И оказывается, что история -- про это. Про компанию еще не старых друзей (все они оказываются примерно одного возраста) -- Колю, Пашу, Матвея, Женю и Мишу, то есть про Иванова, Лебедева, графа Шабельского, доктора Львова и управляющего Боркина. Про вечно пьющих и постепенно спивающихся до поросячьего визга дружбанов, из которых лысоватый истерик Иванов (Константин Шелестун), пожалуй, самый адекватный. Они, как в молодости, любят повалять дурака (и в этом с ними заодно дурашливая оторва Сара -- Ольга Альбанова), поиграть в «ладошки», спеть хором романс или арию. Но вот с тем, что касается женщин, у алкашей полных швах. И как бедные дамы ни стараются, ни заваливают мужчин сами, ни садятся в буквальном смысле им на шею, ни хватают за причинные места, ни появляются перед ними совсем голые, угасших кавалеров не взбодрить. Их интересует только выпивка с разговорами. И дружеская компания.
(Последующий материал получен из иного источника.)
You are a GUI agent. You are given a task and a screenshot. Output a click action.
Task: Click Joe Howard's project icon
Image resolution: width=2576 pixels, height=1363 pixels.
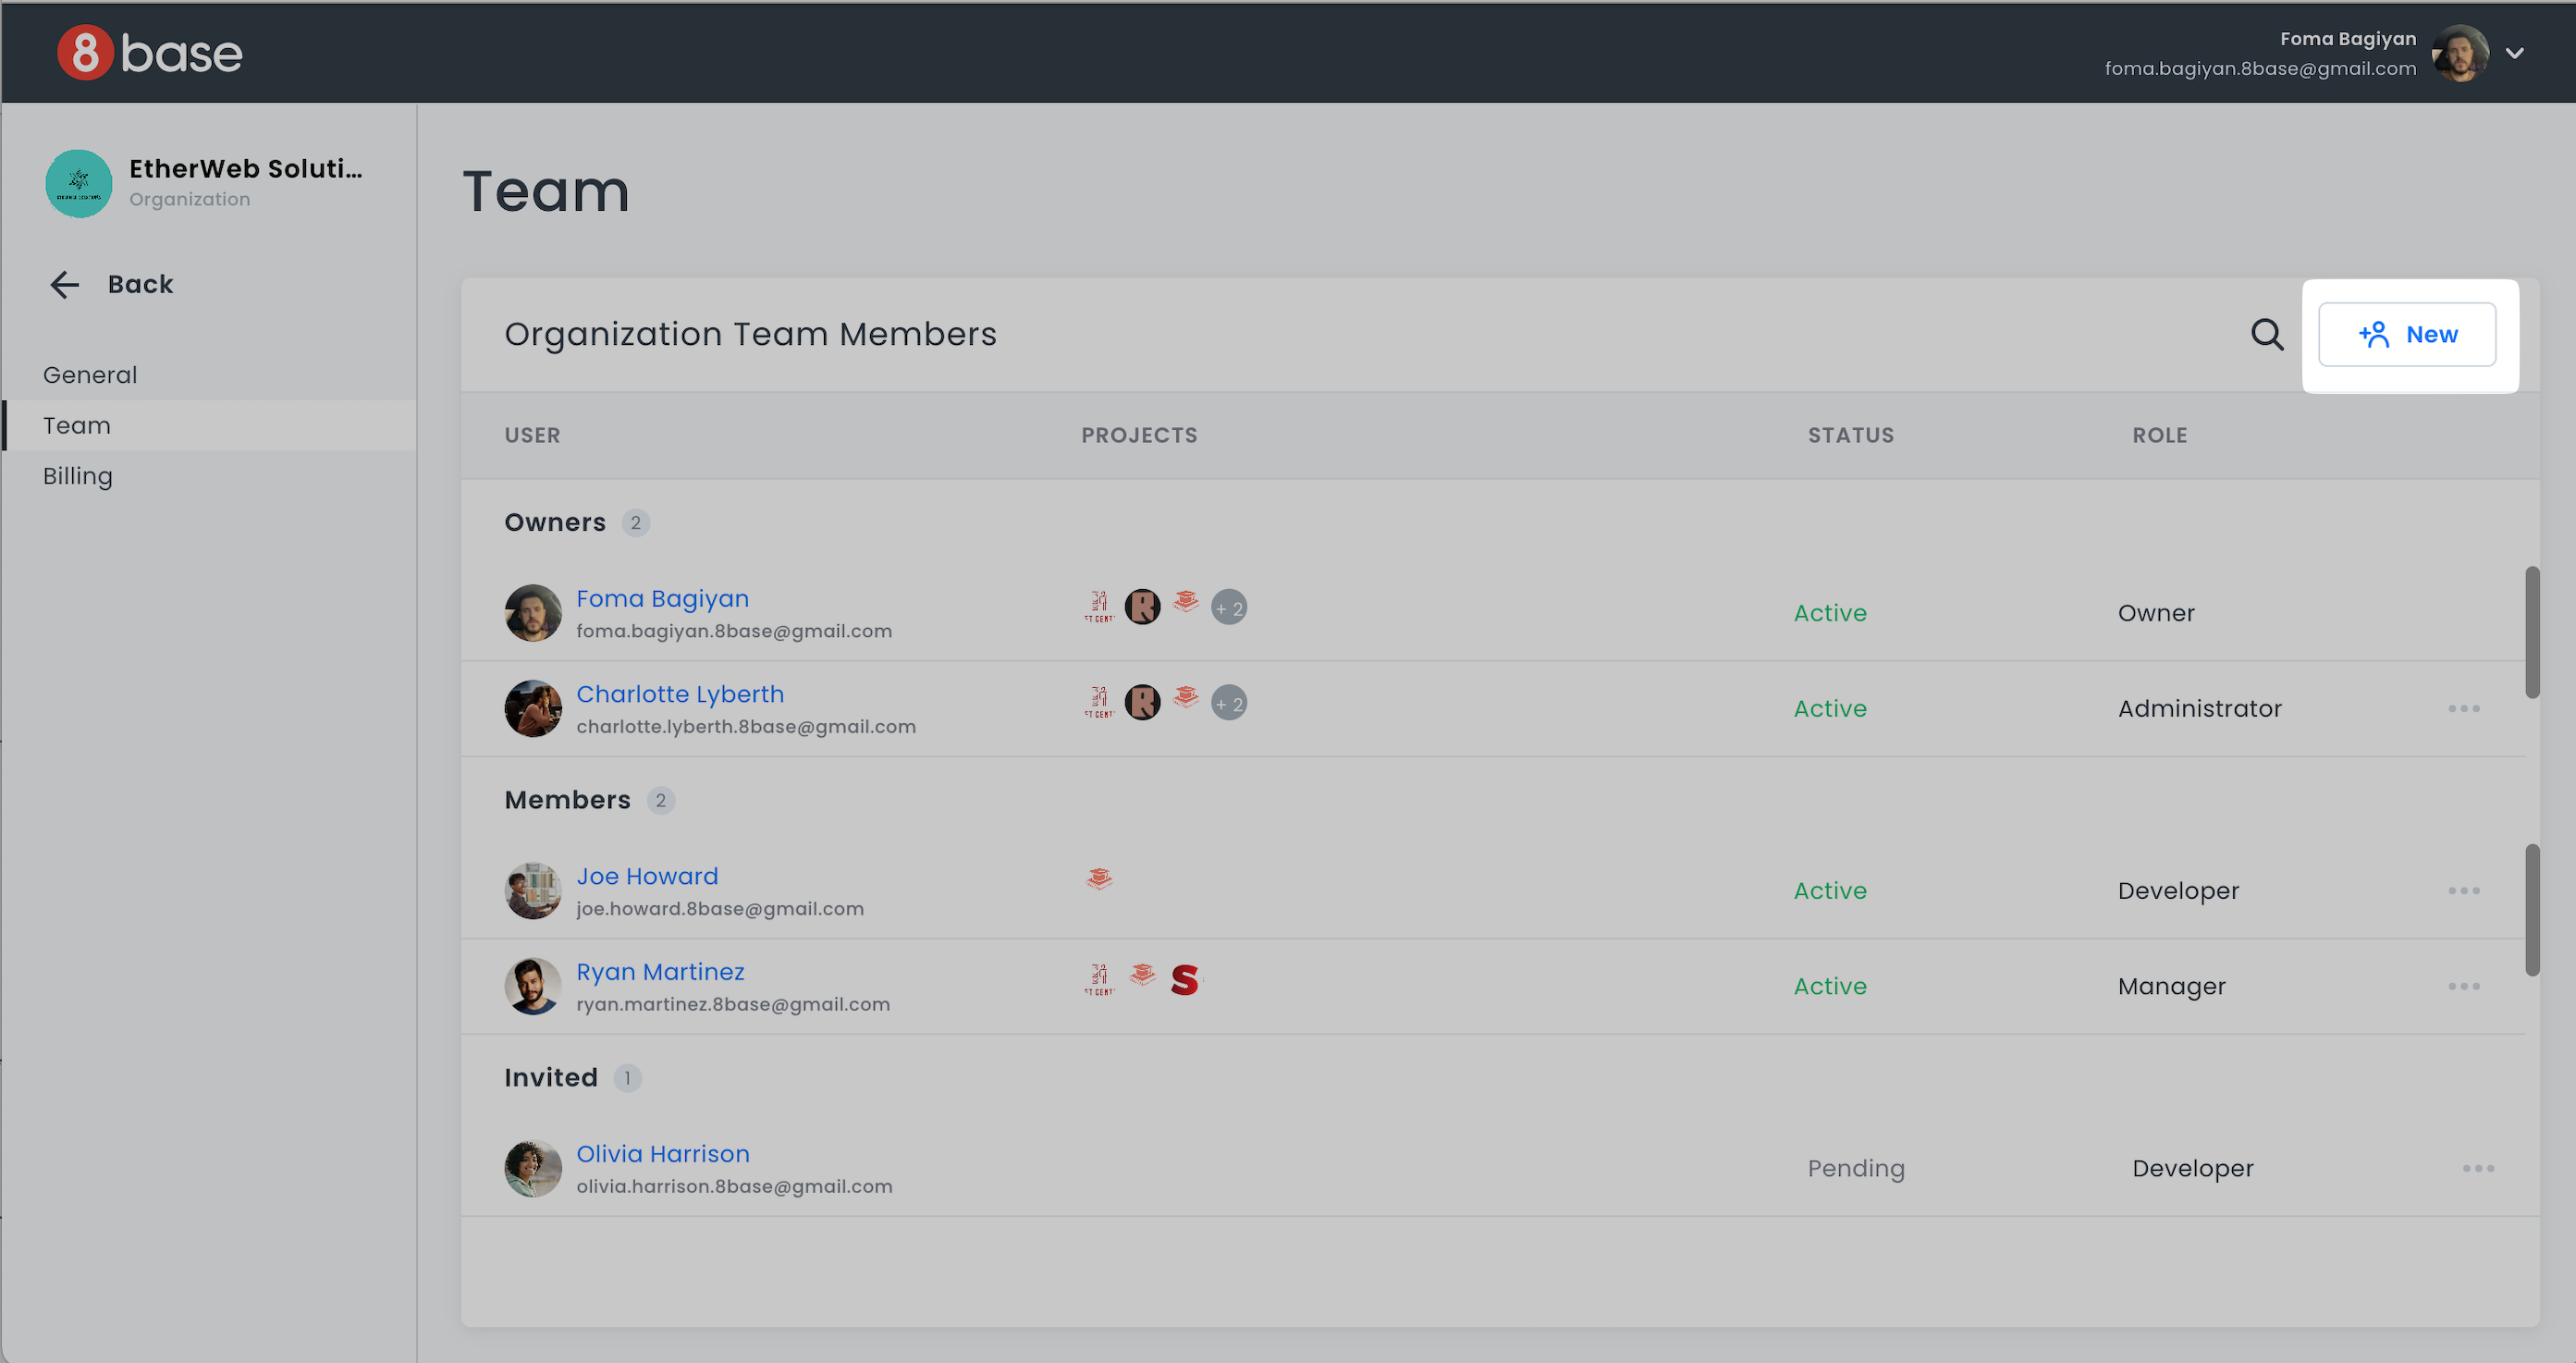[x=1099, y=879]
Тут, как ни странно, действительно все мужчины дружат, все друг с другом на «ты»: Николаша, Миша, Женя, Пашулечка, Матюша. Даже с дураковатым Боркиным (Юрий Евдокимов). Даже с любящим скандалы и выяснения отношений доктором Львовым (Сергей Уманов). Дружба Иванова со Львовым оказывается и вовсе неожиданной: посреди спектакля у героя ни с того ни с сего начинается наркотическая ломка, и Львов приходит его спасать (и сам ширяется заодно). А свой финальный монолог о том, как он сейчас выведет Иванова на чистую воду, багровый и совершенно остекленевший от пьянства доктор заканчивает с блаженной улыбкой, без конца повторяя: «Коль, я просто приду и поздравлю, Коль...».
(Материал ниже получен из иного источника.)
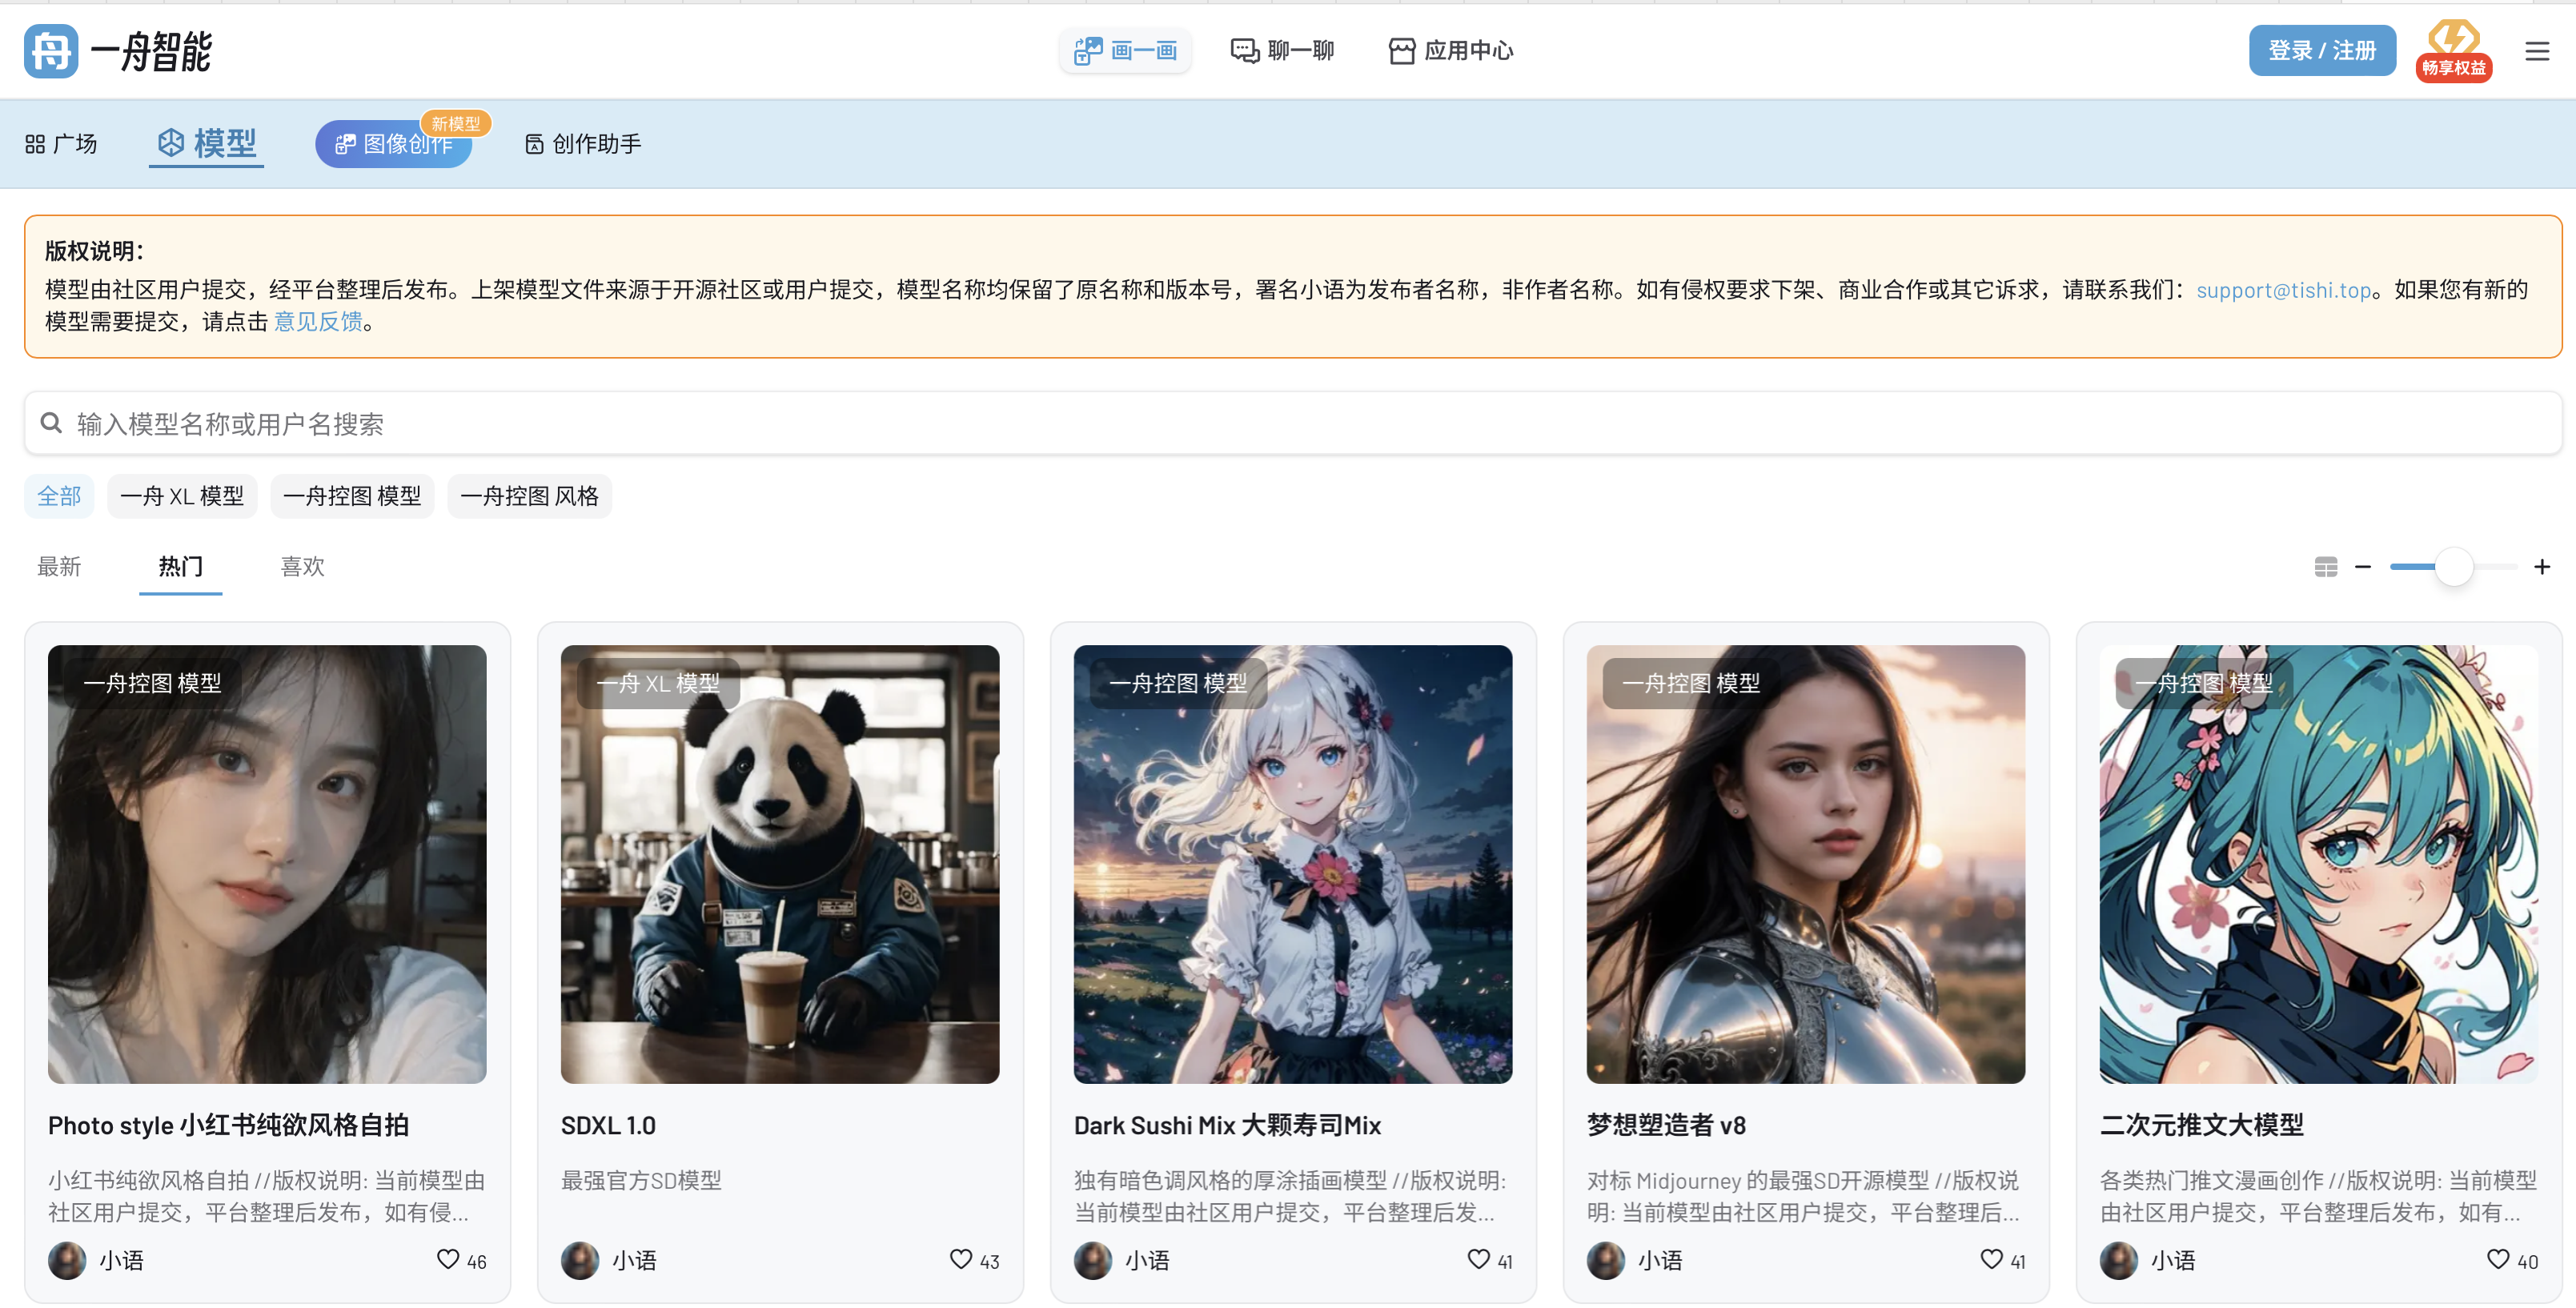The height and width of the screenshot is (1308, 2576).
Task: Select the 全部 filter chip
Action: coord(59,496)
Фирменный эренбурговский отталкивающий физиологизм в «Иванове» тоже соблюден: герои, чуть что лезущие в воду даже в одежде, беспрестанно ходят мокрыми, скользят и падают, у дам тут же делаются мокрые и грязные подолы. Шабельский (Вадим Сквирский), вынув бутылочку, припрятанную в собачьей будке, закусывает чем-то из собачьей миски, а после с отвращением выплевывает пережеванное назад. Боркин кашляет, разбрызгивая вокруг себя варенье, а Львов собирает его руками с полу в баночку и ест оттуда. Потом по липкому полу противно чавкает вся обувь. Иванов после купания расхаживает голышом и при появлении жены прикрывает причинное место чайным стаканом. Лебедев (Кирилл Семин) ходит, засунув руку в банку с рассолом, где крепко ухватил в кулак соленый огурец. Решительная Сашенька (Мария Семенова), когда видит, что Иванову не удается открыть бутылку, засовывает ее в снятый чулок и бьет каблуком, пробивая в стекле дырку и сцеживая через чулок вино в другую туфельку, чтоб кавалер выпил. На свадьбу упившийся вусмерть Шабельский приходит в белье Сары и все норовит снять штаны, чтобы наложить кучу на ковровую дорожку.
Физиологии с перебором, потому спектакль тяжеловато смотреть, а смысл его затуманивается. И что вдруг повеселел, а потом застрелился ироничный очкарик Иванов? Оттого ли, что на время прояснился рассудок и увидел он, что вокруг творится? Или наоборот, оттого, что разум окончательно отлетел в психоделические выси? Не понять. Но пьют у нас много -- об этом и Чехов писал.